● Your assignment: Below are the records; print them all without any alteration.

____ Data for processing

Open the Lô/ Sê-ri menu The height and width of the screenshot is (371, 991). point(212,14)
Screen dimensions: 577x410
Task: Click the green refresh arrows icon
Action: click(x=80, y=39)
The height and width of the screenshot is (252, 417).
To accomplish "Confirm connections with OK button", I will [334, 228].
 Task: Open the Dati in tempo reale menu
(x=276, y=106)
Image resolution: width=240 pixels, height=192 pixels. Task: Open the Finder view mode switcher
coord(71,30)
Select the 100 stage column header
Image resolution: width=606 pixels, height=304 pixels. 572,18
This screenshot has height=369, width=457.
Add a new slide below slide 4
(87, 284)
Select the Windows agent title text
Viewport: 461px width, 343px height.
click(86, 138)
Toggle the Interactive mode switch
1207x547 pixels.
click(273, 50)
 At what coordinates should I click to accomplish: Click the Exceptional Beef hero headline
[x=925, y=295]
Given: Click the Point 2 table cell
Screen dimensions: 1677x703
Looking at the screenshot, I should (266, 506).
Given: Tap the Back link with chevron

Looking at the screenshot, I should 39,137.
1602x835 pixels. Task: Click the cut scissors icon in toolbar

________

● Finished exercise:
Open the Lô/ Sê-ri menu The height and width of the screenshot is (371, 991). point(212,14)
Screen dimensions: 577x410
Task: Click the green refresh arrows icon
Action: click(x=80, y=39)
The height and width of the screenshot is (252, 417).
To accomplish "Confirm connections with OK button", I will [334, 228].
 Task: Open the Dati in tempo reale menu
(x=276, y=106)
Image resolution: width=240 pixels, height=192 pixels. Task: Open the Finder view mode switcher
coord(71,30)
Select the 100 stage column header
Image resolution: width=606 pixels, height=304 pixels. 572,18
This screenshot has height=369, width=457.
Add a new slide below slide 4
(87, 284)
Select the Windows agent title text
Viewport: 461px width, 343px height.
click(86, 138)
Toggle the Interactive mode switch
1207x547 pixels.
click(273, 50)
 At what coordinates should I click to accomplish: Click the Exceptional Beef hero headline
[x=925, y=295]
Given: Click the Point 2 table cell
Screen dimensions: 1677x703
Looking at the screenshot, I should (266, 506).
Given: Tap the Back link with chevron

Looking at the screenshot, I should 39,137.
1602x835 pixels. Task: Click the cut scissors icon in toolbar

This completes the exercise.